Nach Einschätzung von Repower wird die Marktlage mittelfristig weiterhin äusserst anspruchsvoll bleiben. Entsprechend reagierte Repower bereits 2013 mit einem umfassenden Effizienzsteigerungsprogramm, das 2014 Einsparungen von rund 17 Millionen Franken brachte. 2015 wird der positive Effekt mehr als 20 Millionen Franken betragen.
Darüber hinaus verstärkt Repower ihre Tätigkeiten im Bereich des New Tech Business und bei der Akquisition von Drittaufträgen, welche das bisherige Geschäftsfeld schrittweise ergänzen werden.
Weiterhin positiv entwickelt sich der Cashflow.
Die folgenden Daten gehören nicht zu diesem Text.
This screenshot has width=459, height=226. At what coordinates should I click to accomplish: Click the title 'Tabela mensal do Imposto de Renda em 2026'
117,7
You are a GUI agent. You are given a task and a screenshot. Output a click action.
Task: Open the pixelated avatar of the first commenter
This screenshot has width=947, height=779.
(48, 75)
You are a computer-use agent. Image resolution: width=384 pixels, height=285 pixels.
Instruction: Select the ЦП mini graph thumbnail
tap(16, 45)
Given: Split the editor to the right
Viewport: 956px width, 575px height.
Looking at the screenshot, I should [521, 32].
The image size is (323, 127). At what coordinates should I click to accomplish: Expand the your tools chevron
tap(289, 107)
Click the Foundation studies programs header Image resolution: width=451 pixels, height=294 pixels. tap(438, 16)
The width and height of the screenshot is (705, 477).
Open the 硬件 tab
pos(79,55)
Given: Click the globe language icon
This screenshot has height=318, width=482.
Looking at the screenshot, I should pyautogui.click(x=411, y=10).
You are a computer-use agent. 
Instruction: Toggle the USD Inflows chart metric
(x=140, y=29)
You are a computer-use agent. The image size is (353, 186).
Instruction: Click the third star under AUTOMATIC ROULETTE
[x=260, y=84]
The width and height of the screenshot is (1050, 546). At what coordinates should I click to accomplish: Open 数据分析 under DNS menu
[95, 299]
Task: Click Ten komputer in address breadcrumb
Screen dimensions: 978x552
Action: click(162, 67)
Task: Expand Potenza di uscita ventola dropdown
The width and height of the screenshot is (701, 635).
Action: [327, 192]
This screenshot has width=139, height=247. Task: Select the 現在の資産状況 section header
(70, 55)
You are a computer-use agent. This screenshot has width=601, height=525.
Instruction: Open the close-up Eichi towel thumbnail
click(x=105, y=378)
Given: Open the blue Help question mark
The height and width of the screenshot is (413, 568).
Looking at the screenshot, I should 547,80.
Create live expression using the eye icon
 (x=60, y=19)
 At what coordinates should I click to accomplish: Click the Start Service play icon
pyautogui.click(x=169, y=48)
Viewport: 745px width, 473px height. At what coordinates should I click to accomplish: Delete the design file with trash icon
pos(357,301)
Verschiedene in Angriff genommene Massnahmen beim Working-Capital-Management zeigen Erfolge, und auch die Veräusserung nicht betriebsnotwendiger Vermögenswerte verläuft gemäss Plan.
Repower zeichnet sich darüber hinaus nach wie vor durch eine äusserst solide Finanzierung und eine gesunde Bilanzstruktur aus.
Trotz den gegenwärtigen Problemen, mit denen sich die Energiebranche konfrontiert sieht, ist Repower damit gut positioniert, um aktive Beiträge in neu entstehenden Märkten insbesondere bei der Verknüpfung von Systemen und der Verbesserung der Energieeffizienz zu leisten.